Saved entries —
○ ○ ○ ○ ○
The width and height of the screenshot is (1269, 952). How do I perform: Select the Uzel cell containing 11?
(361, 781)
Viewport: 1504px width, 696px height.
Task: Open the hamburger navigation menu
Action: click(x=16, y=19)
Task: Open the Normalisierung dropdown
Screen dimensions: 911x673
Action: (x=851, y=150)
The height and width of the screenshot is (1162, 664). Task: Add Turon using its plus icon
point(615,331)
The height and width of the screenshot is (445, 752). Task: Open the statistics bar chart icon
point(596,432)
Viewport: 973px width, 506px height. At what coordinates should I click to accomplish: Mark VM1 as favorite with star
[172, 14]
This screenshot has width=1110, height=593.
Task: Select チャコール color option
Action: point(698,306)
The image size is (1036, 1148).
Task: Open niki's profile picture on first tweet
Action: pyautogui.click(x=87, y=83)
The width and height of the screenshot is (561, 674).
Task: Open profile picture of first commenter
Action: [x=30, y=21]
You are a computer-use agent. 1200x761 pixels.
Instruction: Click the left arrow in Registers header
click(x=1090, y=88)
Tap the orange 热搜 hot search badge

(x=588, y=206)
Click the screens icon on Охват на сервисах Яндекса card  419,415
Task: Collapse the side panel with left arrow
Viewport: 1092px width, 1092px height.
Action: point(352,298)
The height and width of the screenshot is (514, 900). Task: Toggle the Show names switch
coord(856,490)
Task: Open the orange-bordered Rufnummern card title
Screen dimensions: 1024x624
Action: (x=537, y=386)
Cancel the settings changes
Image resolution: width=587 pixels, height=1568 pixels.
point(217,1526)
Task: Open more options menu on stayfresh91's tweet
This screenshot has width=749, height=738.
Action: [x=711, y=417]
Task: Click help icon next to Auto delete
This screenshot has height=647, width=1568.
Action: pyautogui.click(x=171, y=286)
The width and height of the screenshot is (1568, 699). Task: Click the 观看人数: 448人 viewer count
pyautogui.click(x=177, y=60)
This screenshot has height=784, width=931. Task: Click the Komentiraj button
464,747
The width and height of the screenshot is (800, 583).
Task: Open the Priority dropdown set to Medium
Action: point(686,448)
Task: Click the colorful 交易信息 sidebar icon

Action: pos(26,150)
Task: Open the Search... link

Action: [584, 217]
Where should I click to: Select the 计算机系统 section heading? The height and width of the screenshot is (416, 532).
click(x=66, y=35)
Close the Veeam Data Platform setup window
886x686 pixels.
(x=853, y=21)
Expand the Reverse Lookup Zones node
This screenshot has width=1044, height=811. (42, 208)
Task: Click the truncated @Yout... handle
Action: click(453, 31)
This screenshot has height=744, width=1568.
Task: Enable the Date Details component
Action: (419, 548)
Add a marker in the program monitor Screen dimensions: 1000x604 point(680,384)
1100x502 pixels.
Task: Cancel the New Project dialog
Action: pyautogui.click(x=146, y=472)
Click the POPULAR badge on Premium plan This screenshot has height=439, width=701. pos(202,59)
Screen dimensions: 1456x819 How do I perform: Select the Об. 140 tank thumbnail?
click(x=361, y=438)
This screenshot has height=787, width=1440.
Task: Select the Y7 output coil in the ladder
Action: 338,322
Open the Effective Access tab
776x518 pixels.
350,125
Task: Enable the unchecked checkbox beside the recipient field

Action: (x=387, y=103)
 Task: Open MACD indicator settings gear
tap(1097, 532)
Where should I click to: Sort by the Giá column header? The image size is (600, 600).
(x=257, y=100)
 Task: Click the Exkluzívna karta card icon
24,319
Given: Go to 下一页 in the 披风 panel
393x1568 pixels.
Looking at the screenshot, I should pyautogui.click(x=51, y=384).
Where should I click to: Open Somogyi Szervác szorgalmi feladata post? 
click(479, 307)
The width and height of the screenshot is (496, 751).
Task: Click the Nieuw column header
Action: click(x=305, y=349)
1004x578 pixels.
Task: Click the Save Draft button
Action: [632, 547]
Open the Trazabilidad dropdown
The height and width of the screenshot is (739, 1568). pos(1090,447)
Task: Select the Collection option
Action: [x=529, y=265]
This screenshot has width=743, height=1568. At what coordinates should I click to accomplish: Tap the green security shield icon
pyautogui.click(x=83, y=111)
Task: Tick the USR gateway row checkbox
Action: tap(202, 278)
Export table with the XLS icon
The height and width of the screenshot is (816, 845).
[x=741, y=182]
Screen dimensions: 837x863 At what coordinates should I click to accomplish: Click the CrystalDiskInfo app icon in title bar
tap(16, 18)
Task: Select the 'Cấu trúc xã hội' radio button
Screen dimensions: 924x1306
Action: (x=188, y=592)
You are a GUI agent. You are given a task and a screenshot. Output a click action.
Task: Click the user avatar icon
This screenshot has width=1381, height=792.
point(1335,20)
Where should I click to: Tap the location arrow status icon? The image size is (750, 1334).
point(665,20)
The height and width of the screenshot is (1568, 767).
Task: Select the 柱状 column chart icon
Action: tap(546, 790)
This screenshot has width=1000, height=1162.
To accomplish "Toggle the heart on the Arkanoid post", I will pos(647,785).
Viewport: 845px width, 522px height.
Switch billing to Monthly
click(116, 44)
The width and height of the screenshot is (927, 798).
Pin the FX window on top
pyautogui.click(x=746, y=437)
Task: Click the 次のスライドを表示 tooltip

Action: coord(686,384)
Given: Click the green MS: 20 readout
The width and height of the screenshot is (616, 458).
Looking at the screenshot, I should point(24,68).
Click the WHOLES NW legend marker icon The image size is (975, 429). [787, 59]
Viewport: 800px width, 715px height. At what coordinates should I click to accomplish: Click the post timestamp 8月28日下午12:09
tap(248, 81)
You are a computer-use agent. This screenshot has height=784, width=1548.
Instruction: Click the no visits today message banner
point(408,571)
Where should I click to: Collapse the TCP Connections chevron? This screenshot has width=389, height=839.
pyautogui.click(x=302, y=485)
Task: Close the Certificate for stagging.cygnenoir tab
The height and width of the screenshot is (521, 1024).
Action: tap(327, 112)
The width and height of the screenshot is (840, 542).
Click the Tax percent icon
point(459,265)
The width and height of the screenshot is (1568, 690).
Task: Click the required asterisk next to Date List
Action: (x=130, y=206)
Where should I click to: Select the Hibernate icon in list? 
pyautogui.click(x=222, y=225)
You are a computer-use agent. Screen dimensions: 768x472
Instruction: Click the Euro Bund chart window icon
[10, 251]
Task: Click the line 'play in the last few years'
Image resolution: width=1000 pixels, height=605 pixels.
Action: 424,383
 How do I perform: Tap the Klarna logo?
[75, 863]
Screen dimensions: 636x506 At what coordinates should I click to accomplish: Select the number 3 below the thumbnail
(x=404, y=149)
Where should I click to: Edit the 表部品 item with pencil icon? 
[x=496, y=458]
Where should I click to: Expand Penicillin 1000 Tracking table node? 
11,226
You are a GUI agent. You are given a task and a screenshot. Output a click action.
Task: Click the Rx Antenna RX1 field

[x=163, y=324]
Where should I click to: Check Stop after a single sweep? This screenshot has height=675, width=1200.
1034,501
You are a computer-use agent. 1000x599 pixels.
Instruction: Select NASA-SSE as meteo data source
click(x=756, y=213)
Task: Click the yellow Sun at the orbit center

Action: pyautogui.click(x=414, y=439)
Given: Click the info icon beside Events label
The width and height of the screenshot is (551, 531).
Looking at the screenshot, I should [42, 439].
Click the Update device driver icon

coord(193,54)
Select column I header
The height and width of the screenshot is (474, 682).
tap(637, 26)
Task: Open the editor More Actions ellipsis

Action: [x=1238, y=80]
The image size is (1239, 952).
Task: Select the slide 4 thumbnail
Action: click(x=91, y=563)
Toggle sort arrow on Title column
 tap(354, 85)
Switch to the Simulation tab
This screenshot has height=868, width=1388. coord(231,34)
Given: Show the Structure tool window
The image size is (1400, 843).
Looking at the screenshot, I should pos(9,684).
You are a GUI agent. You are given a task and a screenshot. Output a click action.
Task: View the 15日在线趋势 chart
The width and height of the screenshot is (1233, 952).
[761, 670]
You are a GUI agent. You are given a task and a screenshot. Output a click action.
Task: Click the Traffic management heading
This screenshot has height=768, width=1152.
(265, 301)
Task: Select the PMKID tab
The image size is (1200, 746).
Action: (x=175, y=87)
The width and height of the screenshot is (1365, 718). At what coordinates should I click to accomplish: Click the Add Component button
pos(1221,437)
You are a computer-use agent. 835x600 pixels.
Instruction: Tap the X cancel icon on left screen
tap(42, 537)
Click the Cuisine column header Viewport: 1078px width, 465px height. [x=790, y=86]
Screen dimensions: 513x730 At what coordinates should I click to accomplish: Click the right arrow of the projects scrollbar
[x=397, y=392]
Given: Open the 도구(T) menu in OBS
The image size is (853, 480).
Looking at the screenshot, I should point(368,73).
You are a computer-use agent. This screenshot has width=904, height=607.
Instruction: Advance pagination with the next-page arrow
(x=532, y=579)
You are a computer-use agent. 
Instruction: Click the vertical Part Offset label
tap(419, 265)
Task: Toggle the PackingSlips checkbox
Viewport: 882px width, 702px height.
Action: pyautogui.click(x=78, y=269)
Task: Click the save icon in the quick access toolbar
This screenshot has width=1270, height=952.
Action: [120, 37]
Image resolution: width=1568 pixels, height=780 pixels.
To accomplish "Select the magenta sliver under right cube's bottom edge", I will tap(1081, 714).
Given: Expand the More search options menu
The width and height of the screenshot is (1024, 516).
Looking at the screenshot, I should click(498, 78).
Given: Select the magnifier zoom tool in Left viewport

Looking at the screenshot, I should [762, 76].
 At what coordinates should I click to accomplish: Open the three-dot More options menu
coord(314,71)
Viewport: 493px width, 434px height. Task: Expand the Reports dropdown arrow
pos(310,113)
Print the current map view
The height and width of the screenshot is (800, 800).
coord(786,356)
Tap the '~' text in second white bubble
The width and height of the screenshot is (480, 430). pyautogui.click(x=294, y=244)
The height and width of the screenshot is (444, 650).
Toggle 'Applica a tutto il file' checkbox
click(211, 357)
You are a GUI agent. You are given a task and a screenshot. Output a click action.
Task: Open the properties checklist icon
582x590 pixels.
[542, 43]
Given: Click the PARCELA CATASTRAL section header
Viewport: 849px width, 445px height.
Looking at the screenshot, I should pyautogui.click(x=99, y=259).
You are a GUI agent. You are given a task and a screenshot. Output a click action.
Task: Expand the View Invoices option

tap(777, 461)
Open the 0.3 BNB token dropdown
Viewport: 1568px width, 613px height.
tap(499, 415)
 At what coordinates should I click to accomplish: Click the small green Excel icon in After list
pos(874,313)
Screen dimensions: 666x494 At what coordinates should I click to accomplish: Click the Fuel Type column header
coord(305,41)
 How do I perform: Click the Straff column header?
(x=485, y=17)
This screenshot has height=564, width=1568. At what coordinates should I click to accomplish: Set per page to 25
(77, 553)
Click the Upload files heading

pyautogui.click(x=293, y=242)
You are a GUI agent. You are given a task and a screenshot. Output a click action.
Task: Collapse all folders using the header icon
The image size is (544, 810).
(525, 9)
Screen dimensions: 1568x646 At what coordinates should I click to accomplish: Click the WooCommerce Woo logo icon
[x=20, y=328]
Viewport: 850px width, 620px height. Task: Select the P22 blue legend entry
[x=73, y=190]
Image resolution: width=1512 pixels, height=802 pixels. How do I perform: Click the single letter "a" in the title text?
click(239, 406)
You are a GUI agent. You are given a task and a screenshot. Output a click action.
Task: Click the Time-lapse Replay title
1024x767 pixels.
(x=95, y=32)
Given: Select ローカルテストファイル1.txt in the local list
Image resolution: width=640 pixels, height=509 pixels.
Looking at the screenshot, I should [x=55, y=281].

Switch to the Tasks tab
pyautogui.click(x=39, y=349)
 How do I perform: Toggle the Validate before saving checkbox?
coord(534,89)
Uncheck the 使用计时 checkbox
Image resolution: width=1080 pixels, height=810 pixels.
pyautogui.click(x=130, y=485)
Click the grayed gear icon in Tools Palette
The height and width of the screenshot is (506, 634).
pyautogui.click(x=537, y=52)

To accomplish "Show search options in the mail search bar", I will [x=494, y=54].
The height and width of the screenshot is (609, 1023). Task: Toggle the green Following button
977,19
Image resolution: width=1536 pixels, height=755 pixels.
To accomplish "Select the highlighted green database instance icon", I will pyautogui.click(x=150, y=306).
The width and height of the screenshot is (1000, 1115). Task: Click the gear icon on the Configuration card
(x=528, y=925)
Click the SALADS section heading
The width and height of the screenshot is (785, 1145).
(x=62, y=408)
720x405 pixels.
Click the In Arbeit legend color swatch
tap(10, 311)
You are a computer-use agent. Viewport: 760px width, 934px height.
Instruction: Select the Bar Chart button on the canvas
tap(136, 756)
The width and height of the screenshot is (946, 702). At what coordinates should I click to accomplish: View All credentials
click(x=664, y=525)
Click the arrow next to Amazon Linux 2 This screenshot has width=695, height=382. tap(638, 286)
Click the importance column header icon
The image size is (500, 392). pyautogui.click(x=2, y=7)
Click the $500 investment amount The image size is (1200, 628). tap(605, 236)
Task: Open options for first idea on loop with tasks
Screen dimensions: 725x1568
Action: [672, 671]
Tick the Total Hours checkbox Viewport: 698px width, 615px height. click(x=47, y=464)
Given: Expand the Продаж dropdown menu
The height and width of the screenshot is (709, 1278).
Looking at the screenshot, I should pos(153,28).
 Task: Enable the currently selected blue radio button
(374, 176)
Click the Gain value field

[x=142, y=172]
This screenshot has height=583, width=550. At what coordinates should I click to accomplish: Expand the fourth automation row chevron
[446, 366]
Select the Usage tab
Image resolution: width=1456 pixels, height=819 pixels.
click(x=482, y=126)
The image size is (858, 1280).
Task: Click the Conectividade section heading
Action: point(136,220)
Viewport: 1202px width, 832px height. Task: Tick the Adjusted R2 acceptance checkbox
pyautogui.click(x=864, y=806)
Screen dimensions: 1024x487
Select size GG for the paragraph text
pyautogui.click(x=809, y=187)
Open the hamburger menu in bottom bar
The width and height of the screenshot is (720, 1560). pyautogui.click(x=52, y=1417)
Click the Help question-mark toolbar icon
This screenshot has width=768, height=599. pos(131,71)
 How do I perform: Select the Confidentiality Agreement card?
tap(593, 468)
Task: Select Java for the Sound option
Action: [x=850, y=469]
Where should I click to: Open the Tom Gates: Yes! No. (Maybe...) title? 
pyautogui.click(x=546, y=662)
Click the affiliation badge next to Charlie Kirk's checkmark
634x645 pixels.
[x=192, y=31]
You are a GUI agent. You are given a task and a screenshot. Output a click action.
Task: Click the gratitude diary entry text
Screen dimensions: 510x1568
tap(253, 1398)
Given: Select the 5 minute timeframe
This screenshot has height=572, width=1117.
○ ○ ○ ○ ○
Task details — What you return should be exactly the lines above, starting at the one with "Task: Collapse the side panel with left arrow" and ending at the one with "Task: Click help icon next to Auto delete", and nothing else.

Output below —
Task: Collapse the side panel with left arrow
Viewport: 1092px width, 1092px height.
Action: point(352,298)
The height and width of the screenshot is (514, 900). Task: Toggle the Show names switch
coord(856,490)
Task: Open the orange-bordered Rufnummern card title
Screen dimensions: 1024x624
Action: (x=537, y=386)
Cancel the settings changes
Image resolution: width=587 pixels, height=1568 pixels.
point(217,1526)
Task: Open more options menu on stayfresh91's tweet
This screenshot has width=749, height=738.
Action: [x=711, y=417]
Task: Click help icon next to Auto delete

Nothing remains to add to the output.